つまり「またオレ何かやっちゃいました?」みたいなことをしないようにってことなのか?やっぱり絶対に無双チート系の世界観じゃないな……。

「〈覚醒者〉はまず検定所で自分の適性を検定してもらって、その適性を活かせる事務所に所属するんだ。その所属先の所長やリーダーが〈覚醒者〉の後見人になる。〈覚醒者〉は後見人に生活のことをいろいろ教えてもらいながら、この世界に慣れつつ働いていく……みたいな流れになってるんだけど……」

「…………?」

「……この説明って検定所に行った最初にされてない?」

「……あ!そういえばピエが何か白衣の人と話してた気がする!」

難しい手続きの後に話してたから任せていいかなって思ってあまりちゃんと聞いてなかったんだった。というか、検定が終わったらピエから説明してもらえると思ってたし……。

「…………一応言っておくと、この世界では21歳は成人だからね」

「日本でも18歳成人になってるから……わかってるから……」

思い出した。今年の4月から法律が変わって、あんたも誕生日になったら成人なんだからねと親に散々言われた気がする。……あれ、そういえば俺ずっと18歳を名乗ってるけど、結局誕生日は迎えられたんだっけ……どうだっけ……。いや、今悩んでも仕方ない。そのうち思い出すだろう。多分。

「それよりパトロールの続き!それか帰ろうぜ!腹も減ってるし!」

「ああ、そうだね。じゃあ、次の駅まで見回ったら帰ろうか」

陽が傾き始めた空の下を二人並んで歩く。本当に先程の一瞬で皆帰ってしまったらしく、街は昼間と同じかそれ以上に静かになっていた。極端な街だ。

「……誰もいないな」

「うん。平和な証拠だよ」

「……なあ、なんでハルトはこんな……パトロールなんて仕事に回されたんだ?勇士ってつくからにはもっと凄い仕事だってできるんじゃないか?」

「そうでもないよ。僕が勇士って呼ばれてるのは、体術の検定で出てきた熊を体当たりで倒しちゃって『体力と度胸がある』って思われただけだから……」

「え、あれ倒せるの!?近づいた時点で死ぬと思って即ギブったんだけど」

「あとで聞いたけど、あの熊は人を食べないようにちゃんと訓練されてるんだって」

……それもそうか。検定で食われましたとかシャレにならないしな。

「だから……うん、この仕事は向いていると思う。そこまで難しいことは考えなくてもいいし、僕がこうして周りを見ながら歩いているだけでも悪さをする人がためらってくれるのなら、それはいいことだと思うから」

「……活躍したいとか思わないの?」

「人の役に立てたらいいとは思うけど、そのために事件が起きてほしいとは思わないかな」

立派だ。当たり前だが、立派だ。……なんか異世界チートとか言ってた自分が恥ずかしくなるな……。

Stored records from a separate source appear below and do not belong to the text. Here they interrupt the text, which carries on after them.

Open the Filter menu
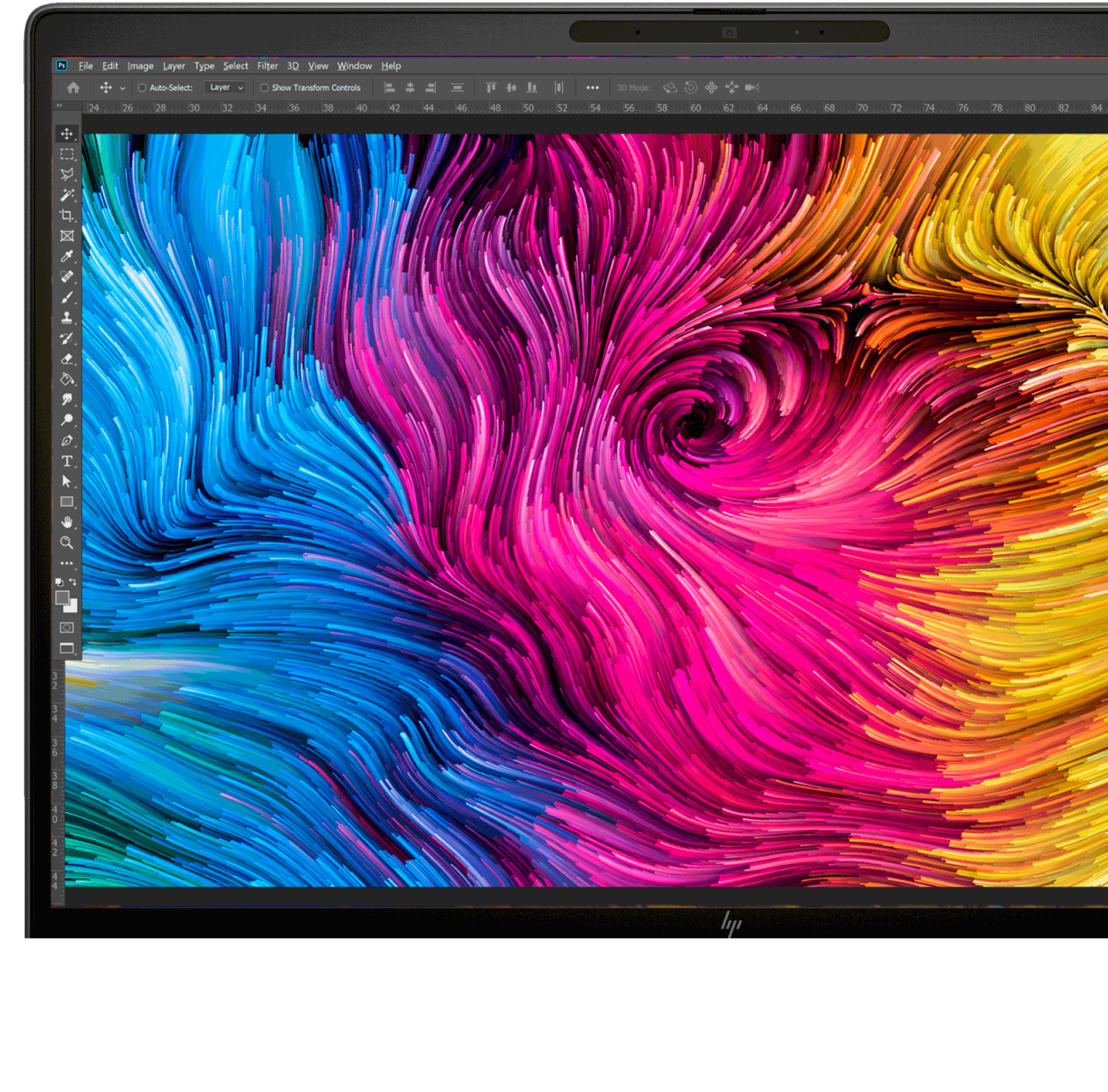 [267, 66]
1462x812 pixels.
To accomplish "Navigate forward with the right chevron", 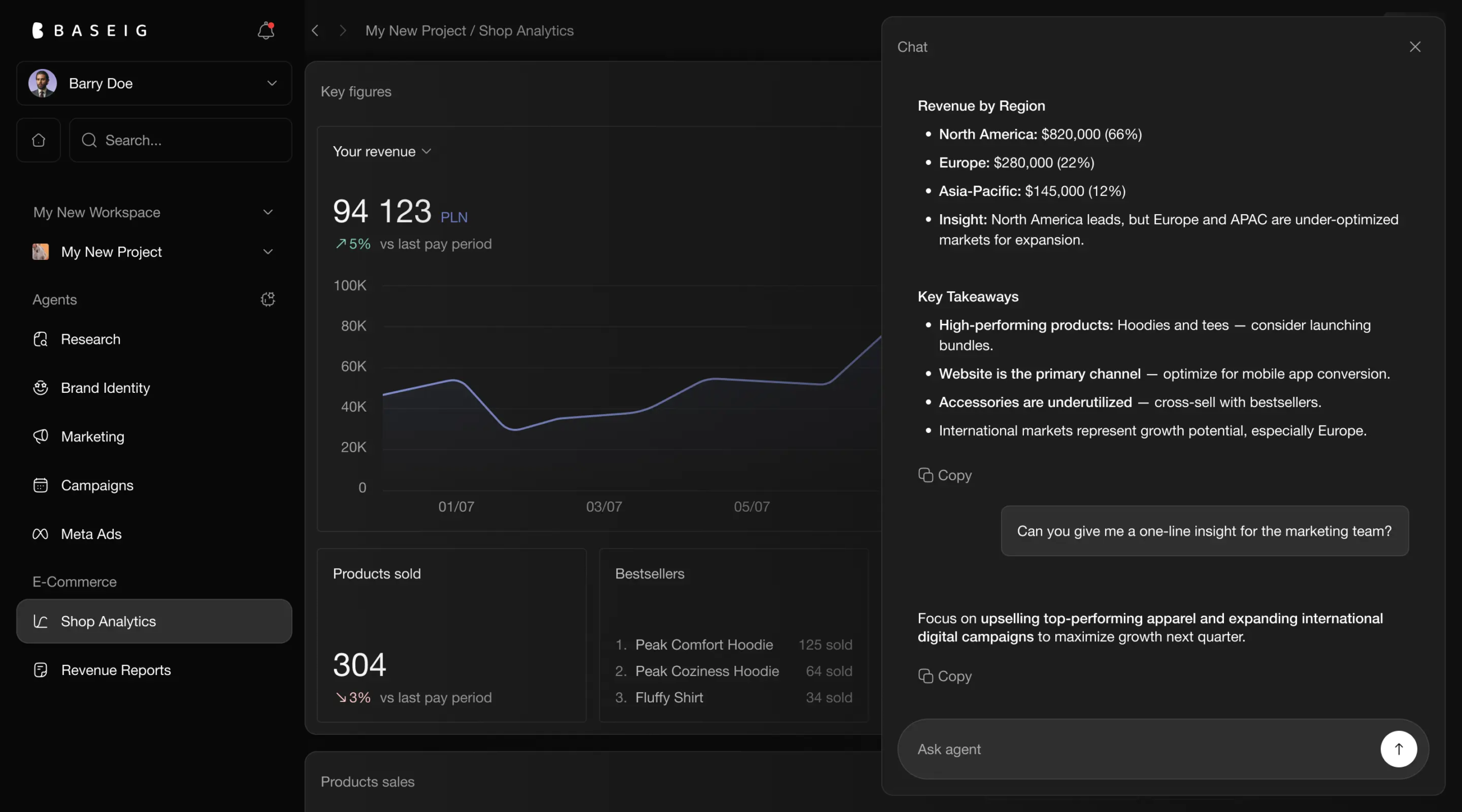I will (x=343, y=31).
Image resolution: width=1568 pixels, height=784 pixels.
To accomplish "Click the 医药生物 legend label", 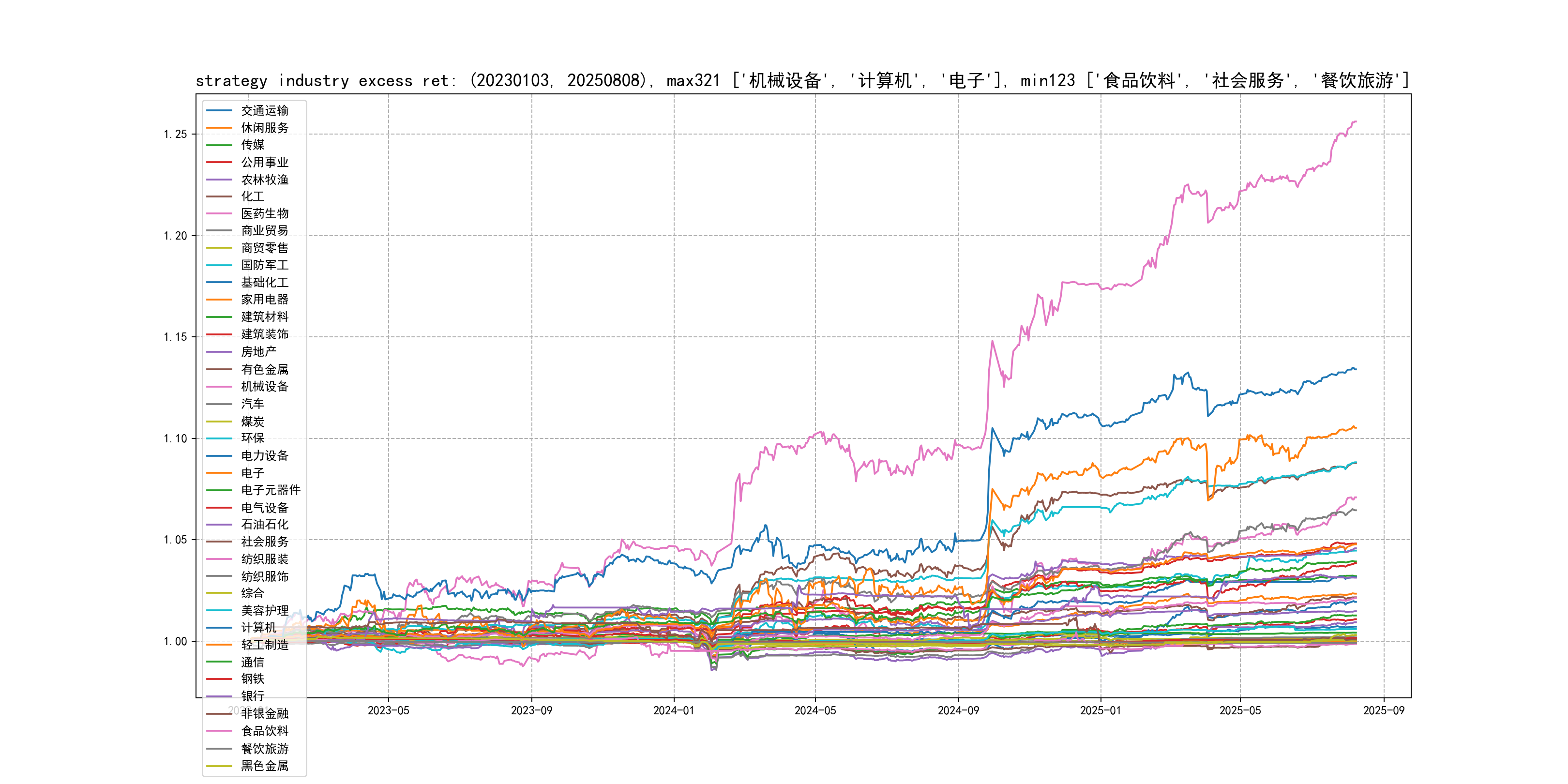I will tap(264, 213).
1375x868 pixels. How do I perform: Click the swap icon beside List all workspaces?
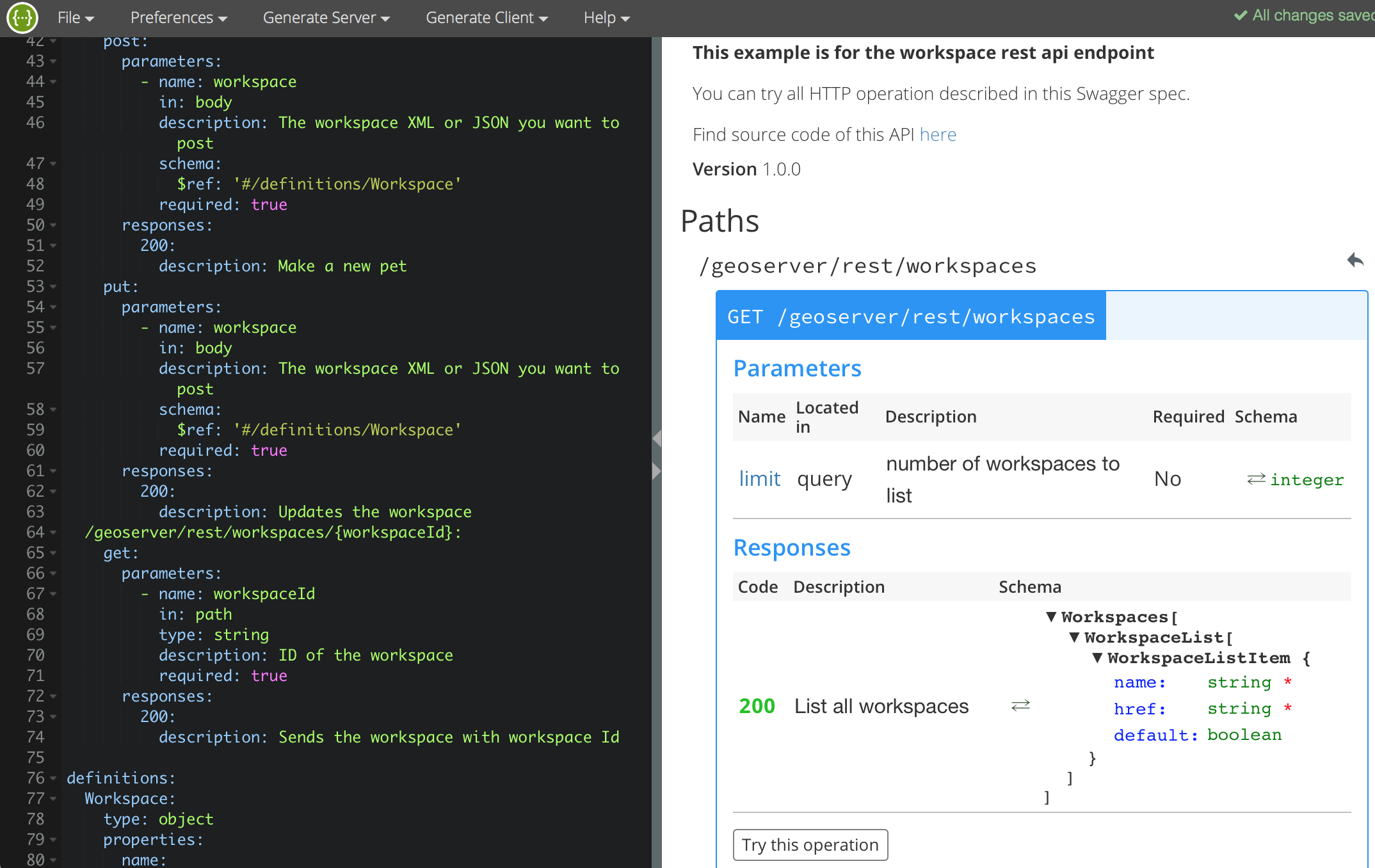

だいたい30分くらい歩いた頃に、ハルトが「ここまでにしよう」と言った。すぐ近くの階段から地下に降りて、地下鉄の駅に向かう。ハルト曰く、パルティトゥーラの住人であれば地下鉄は乗り放題なのだそうだ。俺も〈覚醒者〉として認められたから顔パスで乗ることができた。

地下鉄には、地上の静けさが嘘のようにたくさんの人が乗っていた。夜の街……ほどではないけど、昼間のマック程度には騒がしい。

「夜は外に出ちゃいけないって言ったけど、地下鉄は例外なんだ。ここは始発も終発もなくて、一日中ずっと列車が走り続けてる」

「そういや俺もここに来るまで丸2日地下鉄に乗りっぱなしだったな……。そりゃ24時間走ってる地下鉄があるなら車はいらないか。でもなんで地下鉄だけこんなに栄えてるんだ?」

「それはな、この世界の地盤がすごく安定してて、いくら地下を掘っても平気だからさ」

急に知らない声が割って入ってきた。振り返ると、顎が長い、丸グラサンに灰色スーツの変なオジサンが立っていた。

「えっ、あんた誰……」

「ジョコーソさん」

「え!?この変なオジサンが!?」

「おいおい初対面で言ってくれるじゃないか、ハハハ。一体どうしたハルト、友達か?」

「彼はアキラ。〈覚醒者〉なんだ。ちょっと事情があって、僕と一緒に来てもらうことになって。事後承諾になるけれど、僕の家に彼を住ませたいんだ。構わないかな?」

「〈覚醒者〉じゃ断れるわけないだろ。いいぞ、お前の家だ。好きにしな」

「ありがとう。もし枠が空いていたら彼を雇ってもらえると更にありがたいんだけど……」

「……そいつはさすがに即決できねぇな。とりあえず1か月お前の仕事を手伝わせて、見込みがありそうなら改めて推薦してくれ。うちのナ19隊じゃ無理かもしれんが、実績があれば他の隊にも紹介できるかもしれんしな」

「わかったよ。ありがとう、ジョコーソさん」

ジョコーソがちらりと俺を見た。……あ、そうか。俺も礼を言わなきゃいけないところだ、ここは。

「あ、ありがとうございます」

「ハハハ、最低限の礼儀はあるようで何よりだ。そんで二つ名は?」

「…………ぼ」

「ぼ?」

「凡人……です……」

そう名乗ったら、何かすごく可哀想なものを見るような目で見られてしまった。やめろ、せめて笑えよ!そうしたらこっちだって「失礼なオッサンだな!!」って啖呵切れたのに!同情されるのが一番、つらい!